Bill Clinton’s address in 1995 called on leaders to take action against teen pregnancy. This statement is as important then as it is today. When Trump defunds the Teen Pregnancy Prevention Program in June, it will begin to unravel the decade of hard work the Obama administration did, along with reversing the grand decrease of teen birth rates in the United States.

Not only will teen birth rates increase, but so will the spread of STIs and major diseases like HIV and AIDs. In 1997, almost 100,000 people in their late twenties in the United States reported living with AIDs and believed they had contracted the disease in their teens and that it had been a part of their lives for at least a decade.

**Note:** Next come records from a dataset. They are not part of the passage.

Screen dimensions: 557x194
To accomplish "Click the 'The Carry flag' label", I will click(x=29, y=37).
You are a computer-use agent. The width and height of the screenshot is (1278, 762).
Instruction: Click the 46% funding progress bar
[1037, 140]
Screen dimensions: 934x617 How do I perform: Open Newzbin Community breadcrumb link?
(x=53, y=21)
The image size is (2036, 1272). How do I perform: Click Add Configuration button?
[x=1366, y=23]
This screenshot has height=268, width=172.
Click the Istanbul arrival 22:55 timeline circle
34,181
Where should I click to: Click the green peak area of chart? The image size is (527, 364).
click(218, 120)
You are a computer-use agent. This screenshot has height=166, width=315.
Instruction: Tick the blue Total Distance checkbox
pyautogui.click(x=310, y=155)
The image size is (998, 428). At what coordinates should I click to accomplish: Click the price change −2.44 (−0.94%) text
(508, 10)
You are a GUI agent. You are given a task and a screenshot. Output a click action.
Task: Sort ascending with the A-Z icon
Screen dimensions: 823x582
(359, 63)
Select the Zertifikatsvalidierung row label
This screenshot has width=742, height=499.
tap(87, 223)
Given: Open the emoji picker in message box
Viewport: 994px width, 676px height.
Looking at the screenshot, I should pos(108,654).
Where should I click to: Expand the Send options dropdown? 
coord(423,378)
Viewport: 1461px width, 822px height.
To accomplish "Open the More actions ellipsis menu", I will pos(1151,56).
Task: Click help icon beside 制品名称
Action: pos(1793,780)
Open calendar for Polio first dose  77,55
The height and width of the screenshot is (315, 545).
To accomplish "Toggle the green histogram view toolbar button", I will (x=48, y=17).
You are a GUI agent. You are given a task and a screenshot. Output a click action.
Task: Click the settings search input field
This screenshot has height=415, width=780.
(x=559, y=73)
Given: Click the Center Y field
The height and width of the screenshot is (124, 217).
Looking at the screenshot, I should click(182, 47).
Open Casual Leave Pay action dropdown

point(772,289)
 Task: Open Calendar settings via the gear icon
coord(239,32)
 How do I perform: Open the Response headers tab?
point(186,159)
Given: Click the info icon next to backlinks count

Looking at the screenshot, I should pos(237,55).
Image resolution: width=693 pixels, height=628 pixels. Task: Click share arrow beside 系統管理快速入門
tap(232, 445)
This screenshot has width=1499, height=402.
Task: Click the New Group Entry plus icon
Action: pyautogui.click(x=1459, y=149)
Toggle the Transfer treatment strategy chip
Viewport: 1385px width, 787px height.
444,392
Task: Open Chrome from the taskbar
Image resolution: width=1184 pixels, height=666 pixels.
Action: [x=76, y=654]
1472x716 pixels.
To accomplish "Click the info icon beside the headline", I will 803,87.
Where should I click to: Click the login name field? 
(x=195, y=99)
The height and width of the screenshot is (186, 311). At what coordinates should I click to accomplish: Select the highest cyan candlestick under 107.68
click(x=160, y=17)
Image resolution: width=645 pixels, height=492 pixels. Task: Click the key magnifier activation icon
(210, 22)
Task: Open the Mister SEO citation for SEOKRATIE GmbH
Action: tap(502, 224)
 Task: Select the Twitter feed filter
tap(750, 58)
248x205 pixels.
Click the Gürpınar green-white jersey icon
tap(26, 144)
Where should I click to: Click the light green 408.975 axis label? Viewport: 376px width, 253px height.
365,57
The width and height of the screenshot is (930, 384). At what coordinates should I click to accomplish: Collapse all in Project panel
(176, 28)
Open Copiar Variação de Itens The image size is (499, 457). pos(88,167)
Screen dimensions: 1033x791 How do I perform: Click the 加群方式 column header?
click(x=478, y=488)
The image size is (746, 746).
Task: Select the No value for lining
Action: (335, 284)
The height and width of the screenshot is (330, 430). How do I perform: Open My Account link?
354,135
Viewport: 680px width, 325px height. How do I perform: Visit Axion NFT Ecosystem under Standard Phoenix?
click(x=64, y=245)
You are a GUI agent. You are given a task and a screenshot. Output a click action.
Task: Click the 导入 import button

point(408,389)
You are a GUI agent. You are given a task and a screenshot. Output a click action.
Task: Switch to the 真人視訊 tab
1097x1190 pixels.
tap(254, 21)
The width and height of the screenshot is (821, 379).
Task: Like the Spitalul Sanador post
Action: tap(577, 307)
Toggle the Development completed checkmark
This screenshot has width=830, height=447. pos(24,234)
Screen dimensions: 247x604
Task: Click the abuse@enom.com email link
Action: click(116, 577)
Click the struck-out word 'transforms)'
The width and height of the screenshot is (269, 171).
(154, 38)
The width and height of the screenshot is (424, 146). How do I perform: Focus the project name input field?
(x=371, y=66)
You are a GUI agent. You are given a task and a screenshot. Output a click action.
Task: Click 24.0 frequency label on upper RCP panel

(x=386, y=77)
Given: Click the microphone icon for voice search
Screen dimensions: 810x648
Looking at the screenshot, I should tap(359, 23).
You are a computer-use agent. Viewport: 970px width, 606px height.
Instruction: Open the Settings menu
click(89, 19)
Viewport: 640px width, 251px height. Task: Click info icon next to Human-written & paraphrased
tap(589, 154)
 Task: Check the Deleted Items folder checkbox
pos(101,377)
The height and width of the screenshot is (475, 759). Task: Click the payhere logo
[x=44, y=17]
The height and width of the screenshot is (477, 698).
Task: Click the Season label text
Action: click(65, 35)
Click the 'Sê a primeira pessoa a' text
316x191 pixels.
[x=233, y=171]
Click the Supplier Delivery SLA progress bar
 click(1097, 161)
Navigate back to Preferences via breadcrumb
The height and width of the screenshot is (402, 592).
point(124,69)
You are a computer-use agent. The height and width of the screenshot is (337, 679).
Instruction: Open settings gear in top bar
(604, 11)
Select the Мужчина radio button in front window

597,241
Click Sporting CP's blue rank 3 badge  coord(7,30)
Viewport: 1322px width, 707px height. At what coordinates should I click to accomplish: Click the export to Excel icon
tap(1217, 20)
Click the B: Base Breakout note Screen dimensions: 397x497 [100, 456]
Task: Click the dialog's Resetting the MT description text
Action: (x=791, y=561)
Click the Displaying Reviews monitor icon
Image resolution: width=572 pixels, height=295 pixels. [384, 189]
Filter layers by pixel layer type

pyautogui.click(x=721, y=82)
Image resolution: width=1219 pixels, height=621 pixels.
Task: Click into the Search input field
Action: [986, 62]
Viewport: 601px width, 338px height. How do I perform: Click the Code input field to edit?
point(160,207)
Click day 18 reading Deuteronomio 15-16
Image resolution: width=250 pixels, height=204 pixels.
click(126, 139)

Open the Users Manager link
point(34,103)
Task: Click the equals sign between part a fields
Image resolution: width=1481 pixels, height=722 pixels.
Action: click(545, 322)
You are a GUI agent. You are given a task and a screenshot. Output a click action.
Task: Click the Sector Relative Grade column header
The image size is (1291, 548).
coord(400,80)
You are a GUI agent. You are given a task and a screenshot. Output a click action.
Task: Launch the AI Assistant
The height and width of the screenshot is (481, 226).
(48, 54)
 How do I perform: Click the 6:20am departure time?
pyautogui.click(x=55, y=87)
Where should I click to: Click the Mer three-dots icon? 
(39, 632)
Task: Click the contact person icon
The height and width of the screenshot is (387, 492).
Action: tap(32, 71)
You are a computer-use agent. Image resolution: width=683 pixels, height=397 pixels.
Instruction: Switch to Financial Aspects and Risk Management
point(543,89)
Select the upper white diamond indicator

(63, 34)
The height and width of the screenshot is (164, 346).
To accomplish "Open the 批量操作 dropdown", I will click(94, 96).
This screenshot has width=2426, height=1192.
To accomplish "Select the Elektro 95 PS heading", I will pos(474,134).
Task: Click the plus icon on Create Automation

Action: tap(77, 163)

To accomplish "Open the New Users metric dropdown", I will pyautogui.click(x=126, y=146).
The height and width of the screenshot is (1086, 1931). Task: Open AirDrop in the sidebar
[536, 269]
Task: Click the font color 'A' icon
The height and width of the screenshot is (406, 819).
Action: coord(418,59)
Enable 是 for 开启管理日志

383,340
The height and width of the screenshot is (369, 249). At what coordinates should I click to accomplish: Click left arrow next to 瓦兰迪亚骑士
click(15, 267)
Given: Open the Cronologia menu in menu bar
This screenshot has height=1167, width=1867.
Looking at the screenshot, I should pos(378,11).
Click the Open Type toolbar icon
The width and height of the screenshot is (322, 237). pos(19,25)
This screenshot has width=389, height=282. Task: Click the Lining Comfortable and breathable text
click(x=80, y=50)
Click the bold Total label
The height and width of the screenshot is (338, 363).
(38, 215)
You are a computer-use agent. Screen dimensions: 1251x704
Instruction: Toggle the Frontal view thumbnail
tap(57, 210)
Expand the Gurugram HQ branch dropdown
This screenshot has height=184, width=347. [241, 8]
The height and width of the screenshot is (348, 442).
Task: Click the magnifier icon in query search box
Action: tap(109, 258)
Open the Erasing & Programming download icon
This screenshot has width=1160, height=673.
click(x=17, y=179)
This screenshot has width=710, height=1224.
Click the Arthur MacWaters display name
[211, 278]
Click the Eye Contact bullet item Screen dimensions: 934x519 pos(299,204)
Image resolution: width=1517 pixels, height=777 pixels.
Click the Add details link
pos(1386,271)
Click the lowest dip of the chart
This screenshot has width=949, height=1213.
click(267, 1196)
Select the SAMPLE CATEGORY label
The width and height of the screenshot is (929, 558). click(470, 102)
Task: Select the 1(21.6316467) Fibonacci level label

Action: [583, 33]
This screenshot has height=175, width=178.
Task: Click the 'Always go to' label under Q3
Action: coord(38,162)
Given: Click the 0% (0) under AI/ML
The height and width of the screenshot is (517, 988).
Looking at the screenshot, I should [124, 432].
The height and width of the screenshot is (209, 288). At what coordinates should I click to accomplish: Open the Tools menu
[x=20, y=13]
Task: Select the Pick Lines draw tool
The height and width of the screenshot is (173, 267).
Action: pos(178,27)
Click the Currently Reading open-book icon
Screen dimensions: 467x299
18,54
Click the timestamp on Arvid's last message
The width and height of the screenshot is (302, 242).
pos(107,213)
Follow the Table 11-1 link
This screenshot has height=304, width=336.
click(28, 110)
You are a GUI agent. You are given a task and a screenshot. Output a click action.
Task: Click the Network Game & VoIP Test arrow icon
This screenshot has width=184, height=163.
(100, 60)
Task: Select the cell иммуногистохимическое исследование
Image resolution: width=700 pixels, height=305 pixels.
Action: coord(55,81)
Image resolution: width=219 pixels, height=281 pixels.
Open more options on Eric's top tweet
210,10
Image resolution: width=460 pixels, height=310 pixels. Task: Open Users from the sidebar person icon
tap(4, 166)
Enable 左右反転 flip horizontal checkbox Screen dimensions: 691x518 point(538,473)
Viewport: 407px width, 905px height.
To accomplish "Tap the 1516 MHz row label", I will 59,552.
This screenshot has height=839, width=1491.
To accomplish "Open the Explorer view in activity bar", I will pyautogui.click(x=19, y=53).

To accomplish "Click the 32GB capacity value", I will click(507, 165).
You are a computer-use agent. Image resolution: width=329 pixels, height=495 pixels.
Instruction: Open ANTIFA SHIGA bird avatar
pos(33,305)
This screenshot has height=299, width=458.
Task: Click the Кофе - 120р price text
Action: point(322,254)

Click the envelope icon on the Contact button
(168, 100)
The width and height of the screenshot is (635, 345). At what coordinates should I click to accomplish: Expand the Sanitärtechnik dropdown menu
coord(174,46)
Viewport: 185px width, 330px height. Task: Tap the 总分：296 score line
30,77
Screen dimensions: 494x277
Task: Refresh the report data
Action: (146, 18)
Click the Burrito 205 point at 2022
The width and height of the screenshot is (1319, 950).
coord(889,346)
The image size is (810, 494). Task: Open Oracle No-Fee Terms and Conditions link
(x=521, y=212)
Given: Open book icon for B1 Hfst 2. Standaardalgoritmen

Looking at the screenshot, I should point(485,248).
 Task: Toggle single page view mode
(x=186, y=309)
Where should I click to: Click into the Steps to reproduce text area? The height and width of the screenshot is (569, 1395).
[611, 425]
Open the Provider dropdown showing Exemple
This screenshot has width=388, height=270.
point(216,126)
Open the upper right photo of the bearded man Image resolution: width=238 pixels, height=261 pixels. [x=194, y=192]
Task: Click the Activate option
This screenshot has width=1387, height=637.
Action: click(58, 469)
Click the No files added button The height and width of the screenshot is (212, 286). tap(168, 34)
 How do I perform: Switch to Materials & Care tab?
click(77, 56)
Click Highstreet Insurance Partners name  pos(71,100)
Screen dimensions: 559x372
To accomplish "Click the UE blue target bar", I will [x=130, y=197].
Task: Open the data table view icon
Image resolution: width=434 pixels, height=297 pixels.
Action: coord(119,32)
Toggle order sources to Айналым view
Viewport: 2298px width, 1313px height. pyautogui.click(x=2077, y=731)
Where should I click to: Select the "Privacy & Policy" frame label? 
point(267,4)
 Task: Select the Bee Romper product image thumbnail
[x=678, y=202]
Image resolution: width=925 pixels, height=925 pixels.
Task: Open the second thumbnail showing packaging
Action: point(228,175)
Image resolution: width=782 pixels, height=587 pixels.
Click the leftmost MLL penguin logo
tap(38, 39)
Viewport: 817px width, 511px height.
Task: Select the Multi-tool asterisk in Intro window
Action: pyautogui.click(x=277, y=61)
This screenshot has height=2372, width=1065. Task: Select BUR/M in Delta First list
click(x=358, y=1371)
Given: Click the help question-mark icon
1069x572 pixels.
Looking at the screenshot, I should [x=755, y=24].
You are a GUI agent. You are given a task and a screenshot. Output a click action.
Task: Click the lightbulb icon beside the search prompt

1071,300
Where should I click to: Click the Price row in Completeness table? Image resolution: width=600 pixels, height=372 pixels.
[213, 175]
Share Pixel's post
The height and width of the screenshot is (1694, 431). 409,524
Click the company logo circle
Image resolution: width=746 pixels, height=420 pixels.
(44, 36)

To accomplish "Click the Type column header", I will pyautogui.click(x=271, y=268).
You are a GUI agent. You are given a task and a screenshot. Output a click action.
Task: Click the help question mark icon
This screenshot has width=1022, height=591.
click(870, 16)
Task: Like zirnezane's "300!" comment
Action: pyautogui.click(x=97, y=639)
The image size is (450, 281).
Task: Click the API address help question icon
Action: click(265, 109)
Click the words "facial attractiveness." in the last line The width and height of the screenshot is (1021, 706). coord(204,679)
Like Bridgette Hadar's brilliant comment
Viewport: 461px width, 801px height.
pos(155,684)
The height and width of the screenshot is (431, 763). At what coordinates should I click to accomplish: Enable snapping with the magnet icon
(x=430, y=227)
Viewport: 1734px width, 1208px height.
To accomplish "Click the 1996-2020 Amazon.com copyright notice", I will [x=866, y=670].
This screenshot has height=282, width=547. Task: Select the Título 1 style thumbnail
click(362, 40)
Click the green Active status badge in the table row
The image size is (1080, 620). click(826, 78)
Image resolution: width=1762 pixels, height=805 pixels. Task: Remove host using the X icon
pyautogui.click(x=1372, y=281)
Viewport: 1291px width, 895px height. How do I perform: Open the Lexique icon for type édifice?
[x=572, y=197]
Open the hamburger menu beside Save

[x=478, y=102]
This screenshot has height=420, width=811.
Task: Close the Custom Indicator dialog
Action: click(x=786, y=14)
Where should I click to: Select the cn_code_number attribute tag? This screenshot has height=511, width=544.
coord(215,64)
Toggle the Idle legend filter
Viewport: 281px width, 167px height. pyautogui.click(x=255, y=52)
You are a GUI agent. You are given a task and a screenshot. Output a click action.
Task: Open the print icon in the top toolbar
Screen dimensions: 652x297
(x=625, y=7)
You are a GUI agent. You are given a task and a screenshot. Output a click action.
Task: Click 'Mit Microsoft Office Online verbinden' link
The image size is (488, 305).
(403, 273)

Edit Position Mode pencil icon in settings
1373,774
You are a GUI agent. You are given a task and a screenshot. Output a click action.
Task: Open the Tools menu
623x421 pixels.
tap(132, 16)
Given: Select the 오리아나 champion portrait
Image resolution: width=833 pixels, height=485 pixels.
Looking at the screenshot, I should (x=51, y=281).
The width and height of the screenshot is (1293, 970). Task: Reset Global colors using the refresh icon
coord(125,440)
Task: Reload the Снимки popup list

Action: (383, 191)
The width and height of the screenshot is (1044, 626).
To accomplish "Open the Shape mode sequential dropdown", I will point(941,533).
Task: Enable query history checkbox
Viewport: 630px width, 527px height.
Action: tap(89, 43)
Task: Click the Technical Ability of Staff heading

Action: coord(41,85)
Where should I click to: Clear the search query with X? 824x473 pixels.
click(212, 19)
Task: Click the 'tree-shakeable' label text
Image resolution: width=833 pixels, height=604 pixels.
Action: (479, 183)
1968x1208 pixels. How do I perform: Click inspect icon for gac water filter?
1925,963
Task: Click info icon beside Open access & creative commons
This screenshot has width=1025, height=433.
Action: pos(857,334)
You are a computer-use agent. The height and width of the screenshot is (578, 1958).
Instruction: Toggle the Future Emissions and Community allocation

Prior to the program’s existence, the evidence proves that the need for sex education helped decrease the epidemic that is teen pregnancy and has greatly decreased the spread of STIs and the major public health crisis that is the spread of HIV and AIDs.

The solution is not to tell kids to stop having sex, as the CDC has proved that only 12 percent of kids will listen; the solution is to keep teaching kids about sex, the dangers of sex, the way to keep yourself safe from sex; and to overturn Trump’s rule, to press for the need for the Teen Pregnancy Prevention Program in the United States of America.